Smutno się robi, gdy nasze ulubione serie zbliżają się do końca. Historia Chwata Gnata właśnie dotarła do swojego finału – trzeciego i ostatniego tomu. Choć na wrzesień Egmont ma wydać spin-off pt. "Rose", więc nie musimy jeszcze opuszczać świata Jeffa Smitha.
Bohaterowie stają przed ostateczną konfrontacją z Władcą Szarańczy. Tajemnicze widmowe kręgi opanowują Dolinę, a do tego nadchodzi wojna... Problemów nie brakuje, zaś Kant tradycyjnie nie bacząc na sytuację, stara się wzbogacić nieuczciwymi sposobami.

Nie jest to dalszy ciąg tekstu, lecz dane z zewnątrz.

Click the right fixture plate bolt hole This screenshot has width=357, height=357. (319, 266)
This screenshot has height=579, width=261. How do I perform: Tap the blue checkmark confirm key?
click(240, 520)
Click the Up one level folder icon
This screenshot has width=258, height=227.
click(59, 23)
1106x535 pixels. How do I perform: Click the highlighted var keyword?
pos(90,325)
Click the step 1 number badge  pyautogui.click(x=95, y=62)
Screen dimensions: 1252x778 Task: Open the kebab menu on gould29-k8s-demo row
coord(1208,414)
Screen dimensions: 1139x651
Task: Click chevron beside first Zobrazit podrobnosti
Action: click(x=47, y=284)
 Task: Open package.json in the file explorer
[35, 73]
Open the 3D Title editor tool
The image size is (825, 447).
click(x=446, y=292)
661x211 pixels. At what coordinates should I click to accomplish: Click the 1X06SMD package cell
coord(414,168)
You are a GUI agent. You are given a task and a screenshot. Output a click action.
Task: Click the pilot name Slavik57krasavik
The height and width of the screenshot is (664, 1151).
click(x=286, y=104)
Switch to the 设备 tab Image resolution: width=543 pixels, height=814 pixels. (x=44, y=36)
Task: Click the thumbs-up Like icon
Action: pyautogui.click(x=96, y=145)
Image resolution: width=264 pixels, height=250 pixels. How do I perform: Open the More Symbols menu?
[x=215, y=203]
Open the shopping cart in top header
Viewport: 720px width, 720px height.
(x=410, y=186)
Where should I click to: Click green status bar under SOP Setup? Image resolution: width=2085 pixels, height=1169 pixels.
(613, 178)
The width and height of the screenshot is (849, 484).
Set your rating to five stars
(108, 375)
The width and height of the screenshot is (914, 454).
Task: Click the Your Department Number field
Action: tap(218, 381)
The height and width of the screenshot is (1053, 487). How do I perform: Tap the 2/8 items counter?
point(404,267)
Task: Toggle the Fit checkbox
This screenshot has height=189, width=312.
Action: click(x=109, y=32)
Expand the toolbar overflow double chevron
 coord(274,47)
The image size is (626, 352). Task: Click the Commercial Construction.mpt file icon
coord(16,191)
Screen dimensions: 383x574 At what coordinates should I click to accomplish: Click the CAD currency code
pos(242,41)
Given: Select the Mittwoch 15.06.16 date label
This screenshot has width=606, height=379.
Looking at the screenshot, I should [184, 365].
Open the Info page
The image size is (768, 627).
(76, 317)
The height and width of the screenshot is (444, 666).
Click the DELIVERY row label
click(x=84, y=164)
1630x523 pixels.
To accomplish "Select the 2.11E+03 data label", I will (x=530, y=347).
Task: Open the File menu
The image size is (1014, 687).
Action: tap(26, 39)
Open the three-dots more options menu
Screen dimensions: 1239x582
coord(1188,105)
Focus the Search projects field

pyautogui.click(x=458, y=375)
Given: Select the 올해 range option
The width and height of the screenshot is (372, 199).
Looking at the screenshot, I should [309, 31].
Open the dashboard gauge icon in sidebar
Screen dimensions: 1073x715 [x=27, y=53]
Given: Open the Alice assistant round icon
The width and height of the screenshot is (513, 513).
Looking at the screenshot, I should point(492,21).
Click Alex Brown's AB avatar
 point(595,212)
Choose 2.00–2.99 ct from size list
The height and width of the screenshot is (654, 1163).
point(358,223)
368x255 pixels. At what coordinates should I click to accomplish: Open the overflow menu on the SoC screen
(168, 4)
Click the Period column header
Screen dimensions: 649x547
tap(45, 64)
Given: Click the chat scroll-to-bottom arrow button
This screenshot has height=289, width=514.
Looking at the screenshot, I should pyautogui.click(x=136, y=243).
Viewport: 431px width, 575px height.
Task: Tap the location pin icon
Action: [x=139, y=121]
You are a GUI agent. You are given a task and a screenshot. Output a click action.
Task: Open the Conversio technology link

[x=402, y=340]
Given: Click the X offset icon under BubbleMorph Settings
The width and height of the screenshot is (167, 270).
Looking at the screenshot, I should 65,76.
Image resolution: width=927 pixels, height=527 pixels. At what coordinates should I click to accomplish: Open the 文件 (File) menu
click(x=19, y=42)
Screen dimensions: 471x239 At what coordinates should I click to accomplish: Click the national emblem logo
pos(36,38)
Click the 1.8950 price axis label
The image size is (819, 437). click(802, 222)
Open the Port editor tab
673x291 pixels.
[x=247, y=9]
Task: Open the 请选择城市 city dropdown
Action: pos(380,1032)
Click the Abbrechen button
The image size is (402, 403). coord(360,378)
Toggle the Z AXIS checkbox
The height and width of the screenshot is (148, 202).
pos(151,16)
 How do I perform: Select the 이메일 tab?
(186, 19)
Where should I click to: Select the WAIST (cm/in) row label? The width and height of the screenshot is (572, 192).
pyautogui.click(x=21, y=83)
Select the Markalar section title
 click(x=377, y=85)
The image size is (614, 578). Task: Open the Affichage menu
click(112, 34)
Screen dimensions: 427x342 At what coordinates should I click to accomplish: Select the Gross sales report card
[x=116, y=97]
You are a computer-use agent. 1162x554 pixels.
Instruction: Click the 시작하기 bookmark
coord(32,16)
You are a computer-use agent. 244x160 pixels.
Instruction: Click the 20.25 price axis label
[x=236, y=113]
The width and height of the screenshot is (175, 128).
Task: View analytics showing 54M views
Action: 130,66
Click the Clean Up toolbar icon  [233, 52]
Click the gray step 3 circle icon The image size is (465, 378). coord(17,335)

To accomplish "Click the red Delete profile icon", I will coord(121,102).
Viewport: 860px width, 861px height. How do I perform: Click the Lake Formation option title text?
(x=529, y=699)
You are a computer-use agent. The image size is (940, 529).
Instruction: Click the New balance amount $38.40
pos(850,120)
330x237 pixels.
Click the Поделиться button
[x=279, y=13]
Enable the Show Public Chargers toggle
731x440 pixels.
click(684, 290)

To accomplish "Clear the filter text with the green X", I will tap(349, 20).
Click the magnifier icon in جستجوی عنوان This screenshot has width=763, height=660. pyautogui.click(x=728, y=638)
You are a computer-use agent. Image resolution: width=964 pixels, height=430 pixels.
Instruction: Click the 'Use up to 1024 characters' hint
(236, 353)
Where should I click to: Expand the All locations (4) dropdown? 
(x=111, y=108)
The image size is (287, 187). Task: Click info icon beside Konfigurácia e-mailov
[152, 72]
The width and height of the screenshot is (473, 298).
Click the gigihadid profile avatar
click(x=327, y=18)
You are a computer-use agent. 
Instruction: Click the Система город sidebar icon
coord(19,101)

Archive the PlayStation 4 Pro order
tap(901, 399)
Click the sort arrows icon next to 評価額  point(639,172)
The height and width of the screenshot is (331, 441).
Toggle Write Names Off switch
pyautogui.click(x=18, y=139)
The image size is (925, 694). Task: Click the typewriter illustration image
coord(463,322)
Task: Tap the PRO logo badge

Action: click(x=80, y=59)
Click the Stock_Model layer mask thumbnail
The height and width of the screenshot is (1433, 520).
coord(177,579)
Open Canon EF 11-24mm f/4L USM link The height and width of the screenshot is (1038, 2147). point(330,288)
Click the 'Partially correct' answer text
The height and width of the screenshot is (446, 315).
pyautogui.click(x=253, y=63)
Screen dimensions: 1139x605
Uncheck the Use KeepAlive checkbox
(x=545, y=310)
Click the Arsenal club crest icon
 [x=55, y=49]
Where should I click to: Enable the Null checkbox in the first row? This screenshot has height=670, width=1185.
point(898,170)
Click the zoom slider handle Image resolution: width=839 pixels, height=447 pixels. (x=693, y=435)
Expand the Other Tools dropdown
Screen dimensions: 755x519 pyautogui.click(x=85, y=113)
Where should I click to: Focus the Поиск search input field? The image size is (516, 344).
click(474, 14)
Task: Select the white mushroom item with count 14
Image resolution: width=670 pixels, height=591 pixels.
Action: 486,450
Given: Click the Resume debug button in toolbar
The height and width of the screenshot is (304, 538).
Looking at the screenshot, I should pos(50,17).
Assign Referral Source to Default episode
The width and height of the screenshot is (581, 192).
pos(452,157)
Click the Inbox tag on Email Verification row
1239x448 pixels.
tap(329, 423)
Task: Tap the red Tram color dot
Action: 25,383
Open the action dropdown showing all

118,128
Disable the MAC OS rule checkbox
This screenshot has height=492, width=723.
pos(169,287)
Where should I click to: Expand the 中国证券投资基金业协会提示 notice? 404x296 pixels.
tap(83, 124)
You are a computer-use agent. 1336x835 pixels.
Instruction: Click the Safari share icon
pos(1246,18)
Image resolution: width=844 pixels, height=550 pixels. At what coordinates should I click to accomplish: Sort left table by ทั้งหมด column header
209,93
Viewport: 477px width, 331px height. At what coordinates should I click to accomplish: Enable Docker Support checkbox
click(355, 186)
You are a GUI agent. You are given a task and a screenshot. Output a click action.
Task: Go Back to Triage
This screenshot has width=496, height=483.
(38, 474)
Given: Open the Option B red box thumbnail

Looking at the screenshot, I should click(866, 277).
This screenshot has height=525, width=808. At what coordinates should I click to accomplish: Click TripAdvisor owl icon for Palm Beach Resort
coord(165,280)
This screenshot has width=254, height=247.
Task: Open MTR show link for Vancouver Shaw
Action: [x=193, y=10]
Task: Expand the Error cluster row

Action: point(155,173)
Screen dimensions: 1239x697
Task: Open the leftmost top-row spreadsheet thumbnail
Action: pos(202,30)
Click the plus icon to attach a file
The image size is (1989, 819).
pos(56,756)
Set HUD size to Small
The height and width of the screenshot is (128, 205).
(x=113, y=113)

Już drugi tom można było nazwać mrocznym, ale w trzecim twórca przechodzi samego siebie. Ta zmiana – spokojnie wprowadzana – jest zaskakująca, gdy weźmie się pod uwagę właśnie pierwszą odsłonę – mającą dużo humorystycznych scen i sielski klimat. Jednak gdy spojrzy się na całą trylogię, to widać w tym rozwój akcji. Zło staje się coraz groźniejsze, odkrywane są straszne tajemnice, a wreszcie przychodzi wielkie zwieńczenie niczym w "Powrocie króla". Fabuła serii została dobrze rozplanowana i tylko można się zastanawiać, czy nie dało się bardziej zdynamizować wydarzeń. "Przyjaciele i wrogowie" chwilami trochę się dłużą. Niby wątków jest dużo, a jednak są zastoje albo niespełniony potencjał.